Concentration and fragmentation in the media

"Information can be defined as a difference that makes a difference." -- Gregory


Bateson, Mind and Nature

The dominant and primary process in the mass media market is currently one of
centralisation; a concentration of journalistic activity under the aegis of just a handful of
mega-corporations. But every primary process generates the seeds of its opposite within
itself, and for journalists, that secondary process, often experienced as disturbing and
difficult when it begins, is one of fragmentation.

The fragmentation that is generated comes as a reaction to the powerful forces which are
currently homogenising our world view in the form of more and more news, but more
and more of the same news. It is already visible in the concept of market differentiation,
whereby the consumer is offered more and more choices. The only problem with this is,
unless the products step outside the unifying and petrifying energy of the urge to
centralise, they will not bring true difference, only more sameness.

These processes are represented at every level, within the current U.S.-centric world
order at the level of geopolitics, within the mass media market and the corporate
conglomerates which make it up, and within individuals. The primary process has the
effect of alienating the consumers of news who aspire to any sort of wider consciousness
of what is going on in the world, and also many of the providers of news, the journalists
themselves.

Both journalists and consumers are dealing with this tension in their own way, and
strangely, their attempts to do so have blurred the boundaries between them. 'Consumers',
now re-imagined as intelligent voters and political activists, have set up their own
alternative Web sites to look at views from outside the primary process (U.S. power,
centralised media, the urge for a unified perspective, which after all, is simpler and more
reassuring than a complicated and messy one.). Journalists are doing the same, blogging,
going freelance, no longer happy to churn out news stories which suit their paymasters'
limited requirements. It seems that over-centralised cultural and economic processes
require consumers, and that's why there is a patina of virtue over the idea of consumption.
But a heavy focus on mass patterns of consumption forgets the complexity of the
individual. Even the most dedicated and uneducated consumer can rebel, suddenly and
apparently inexplicably.

The new breed of information users overlaps in many areas with the new breed of
information providers, to provide news and perspectives which are bottom-up, rooted in a
sense of community (wherever that is found, sometimes on-line), and interactive. The
sense of loose and flexible cohesion in these groupings of intention is reminiscent of a
model of group behaviour of agents, part of the new sciences of complexity, called Boids.
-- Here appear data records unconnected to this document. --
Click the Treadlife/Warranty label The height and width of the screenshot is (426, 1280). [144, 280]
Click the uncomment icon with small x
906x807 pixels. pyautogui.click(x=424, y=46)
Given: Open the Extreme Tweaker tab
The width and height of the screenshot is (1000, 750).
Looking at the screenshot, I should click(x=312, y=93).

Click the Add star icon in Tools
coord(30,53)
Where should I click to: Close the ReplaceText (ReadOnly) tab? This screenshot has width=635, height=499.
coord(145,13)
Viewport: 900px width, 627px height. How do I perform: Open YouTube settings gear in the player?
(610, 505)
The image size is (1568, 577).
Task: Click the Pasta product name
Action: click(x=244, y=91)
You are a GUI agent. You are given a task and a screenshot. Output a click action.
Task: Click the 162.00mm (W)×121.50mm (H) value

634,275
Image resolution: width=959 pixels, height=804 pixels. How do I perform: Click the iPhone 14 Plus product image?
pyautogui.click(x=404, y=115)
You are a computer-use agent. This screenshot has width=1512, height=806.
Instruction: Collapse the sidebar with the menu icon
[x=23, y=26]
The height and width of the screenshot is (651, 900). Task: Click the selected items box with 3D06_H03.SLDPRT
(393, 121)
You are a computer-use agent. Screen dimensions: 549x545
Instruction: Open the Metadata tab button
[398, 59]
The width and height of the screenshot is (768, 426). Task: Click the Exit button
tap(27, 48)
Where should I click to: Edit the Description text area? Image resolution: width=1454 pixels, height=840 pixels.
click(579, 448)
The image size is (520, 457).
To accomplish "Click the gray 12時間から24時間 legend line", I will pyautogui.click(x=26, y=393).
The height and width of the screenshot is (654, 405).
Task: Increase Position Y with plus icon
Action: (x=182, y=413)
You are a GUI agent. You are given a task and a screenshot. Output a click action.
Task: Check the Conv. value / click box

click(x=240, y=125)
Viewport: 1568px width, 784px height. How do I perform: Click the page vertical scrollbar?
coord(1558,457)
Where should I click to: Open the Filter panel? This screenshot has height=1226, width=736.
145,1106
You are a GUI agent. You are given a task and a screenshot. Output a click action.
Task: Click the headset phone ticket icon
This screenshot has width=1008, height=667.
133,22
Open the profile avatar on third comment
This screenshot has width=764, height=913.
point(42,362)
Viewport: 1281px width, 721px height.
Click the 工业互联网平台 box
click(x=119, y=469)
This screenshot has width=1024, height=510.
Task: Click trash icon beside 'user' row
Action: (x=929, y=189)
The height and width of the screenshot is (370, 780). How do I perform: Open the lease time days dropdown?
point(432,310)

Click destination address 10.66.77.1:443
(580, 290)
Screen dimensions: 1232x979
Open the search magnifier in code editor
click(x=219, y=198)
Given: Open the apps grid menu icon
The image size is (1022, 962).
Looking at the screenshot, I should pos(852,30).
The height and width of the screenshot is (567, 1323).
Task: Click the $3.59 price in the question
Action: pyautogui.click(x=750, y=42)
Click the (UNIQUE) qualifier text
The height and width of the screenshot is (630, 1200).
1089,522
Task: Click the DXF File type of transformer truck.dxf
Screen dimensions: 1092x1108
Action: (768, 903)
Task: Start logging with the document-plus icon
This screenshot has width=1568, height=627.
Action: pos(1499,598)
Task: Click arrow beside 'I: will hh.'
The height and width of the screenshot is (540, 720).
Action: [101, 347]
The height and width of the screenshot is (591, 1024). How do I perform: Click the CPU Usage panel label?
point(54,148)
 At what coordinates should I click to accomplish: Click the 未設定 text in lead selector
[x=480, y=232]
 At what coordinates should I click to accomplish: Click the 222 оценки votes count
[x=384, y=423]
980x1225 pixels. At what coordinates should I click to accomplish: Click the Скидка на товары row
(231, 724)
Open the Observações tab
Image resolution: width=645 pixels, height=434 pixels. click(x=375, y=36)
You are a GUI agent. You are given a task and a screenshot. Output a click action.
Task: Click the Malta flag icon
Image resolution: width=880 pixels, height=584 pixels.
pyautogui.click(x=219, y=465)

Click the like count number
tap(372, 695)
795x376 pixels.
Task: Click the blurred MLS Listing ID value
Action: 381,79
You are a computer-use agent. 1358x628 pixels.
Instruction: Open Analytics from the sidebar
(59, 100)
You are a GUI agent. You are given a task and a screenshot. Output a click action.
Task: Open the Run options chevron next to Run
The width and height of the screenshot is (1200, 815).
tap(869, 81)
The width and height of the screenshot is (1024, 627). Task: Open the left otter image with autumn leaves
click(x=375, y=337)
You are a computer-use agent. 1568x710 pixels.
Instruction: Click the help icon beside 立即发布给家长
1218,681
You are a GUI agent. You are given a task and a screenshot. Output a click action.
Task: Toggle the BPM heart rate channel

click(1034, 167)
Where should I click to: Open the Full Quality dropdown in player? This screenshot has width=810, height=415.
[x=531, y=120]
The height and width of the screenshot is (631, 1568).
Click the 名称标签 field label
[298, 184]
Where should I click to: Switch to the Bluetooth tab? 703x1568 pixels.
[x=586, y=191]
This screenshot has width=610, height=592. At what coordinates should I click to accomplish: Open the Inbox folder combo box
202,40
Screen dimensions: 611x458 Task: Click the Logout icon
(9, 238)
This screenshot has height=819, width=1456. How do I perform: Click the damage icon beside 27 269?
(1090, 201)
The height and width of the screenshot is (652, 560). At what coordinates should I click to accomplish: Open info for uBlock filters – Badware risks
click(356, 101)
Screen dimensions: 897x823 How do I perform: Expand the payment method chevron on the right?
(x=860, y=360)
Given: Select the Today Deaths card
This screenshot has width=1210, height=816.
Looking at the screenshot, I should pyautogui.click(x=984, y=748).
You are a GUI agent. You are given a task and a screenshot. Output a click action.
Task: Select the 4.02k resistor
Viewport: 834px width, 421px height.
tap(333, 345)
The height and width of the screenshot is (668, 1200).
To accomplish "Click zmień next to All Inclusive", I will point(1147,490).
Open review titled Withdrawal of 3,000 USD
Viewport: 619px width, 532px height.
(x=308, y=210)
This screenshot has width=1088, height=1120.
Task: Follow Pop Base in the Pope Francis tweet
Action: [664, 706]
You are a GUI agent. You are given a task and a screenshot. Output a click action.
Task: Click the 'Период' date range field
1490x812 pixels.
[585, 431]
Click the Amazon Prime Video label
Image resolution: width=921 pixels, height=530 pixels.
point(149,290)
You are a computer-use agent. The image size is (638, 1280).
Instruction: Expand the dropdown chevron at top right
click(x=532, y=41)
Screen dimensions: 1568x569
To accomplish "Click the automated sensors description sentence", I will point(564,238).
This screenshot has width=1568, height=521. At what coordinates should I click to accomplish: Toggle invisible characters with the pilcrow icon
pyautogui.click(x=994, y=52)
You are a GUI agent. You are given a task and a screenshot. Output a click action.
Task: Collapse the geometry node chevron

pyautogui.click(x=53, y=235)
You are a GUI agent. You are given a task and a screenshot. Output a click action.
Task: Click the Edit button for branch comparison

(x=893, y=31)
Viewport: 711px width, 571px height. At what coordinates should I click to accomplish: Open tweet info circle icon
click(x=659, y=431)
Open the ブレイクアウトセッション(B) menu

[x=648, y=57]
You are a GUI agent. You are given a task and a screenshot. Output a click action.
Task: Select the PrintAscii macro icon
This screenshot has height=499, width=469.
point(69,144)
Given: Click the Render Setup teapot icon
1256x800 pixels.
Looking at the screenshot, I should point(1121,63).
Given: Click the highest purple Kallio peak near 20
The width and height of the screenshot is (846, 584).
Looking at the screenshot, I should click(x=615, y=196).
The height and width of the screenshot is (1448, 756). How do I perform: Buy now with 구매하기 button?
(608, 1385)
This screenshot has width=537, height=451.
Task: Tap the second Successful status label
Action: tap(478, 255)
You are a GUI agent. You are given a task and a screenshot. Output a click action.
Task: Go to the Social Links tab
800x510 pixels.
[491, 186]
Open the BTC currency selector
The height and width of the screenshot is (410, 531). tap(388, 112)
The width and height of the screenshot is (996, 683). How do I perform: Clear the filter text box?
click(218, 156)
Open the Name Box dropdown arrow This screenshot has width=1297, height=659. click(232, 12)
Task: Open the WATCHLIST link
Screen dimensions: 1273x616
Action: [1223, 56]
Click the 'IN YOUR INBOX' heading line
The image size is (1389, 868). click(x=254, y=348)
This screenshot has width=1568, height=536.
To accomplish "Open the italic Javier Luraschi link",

The mode is anarchic, yet organised. Anarchic in the sense that there is no patriarchal
top-down command structure which regulates behaviour, but with a handful of simple
rules about distance and closeness relative to one's neighbours. A horizontally connected
peer validation system. Journalists in this environment are increasingly aware that their
audience is also their peer group.

Unfortunately, while there is quite properly a large amount of life-force invested in the
secondary process, there is not yet much money. The new breed-let's call them informers,
because they not only provide information, they also in some sense are the information;
they in-form the secondary process-these informers are having instead to bear the
fragmentation in their personal and economic lives, for example by disconnecting their
'real' job of helping this evolutionary process, from the money that puts food in their
mouths and clothes on their back, and a roof over their head. Cross-subsidy is a hallmark
of their enterprise.

What are the implications of this concept of informer? It's not a thing in itself, but an
attempt to re-imagine the boundaries of news and information. Under this paradigm, the
personality, experience and knowledge of the informer becomes a virtue, because it is no
longer outlawed by the collective bias of a large corporation or even country. Informers
come out of the closet, in a sense, as the people they are doing the job that they do. If
money is to flow into this process and give it the vivification and appearance of
legitimacy that it needs, it is likely to happen in a granular sort of way, using cooperative
or micro-credit models.

Recent studies in neurobiology and psychoanalysis have found that the mapping of
metaphor, one pattern expressed in terms of another, is at the heart of brain function and
psychic activity. In the article linked below, Arthur H. Modell talks about open and
closed metaphors, how the mapping of similarities which also allows for difference,
which is contained enough to be meaningful, but open-ended enough to allow further
movement, is the most fruitful kind. Closed metaphors, such as those perpetrated by
authoritarian regimes and immortalised as kitsch, are found in psychopathology.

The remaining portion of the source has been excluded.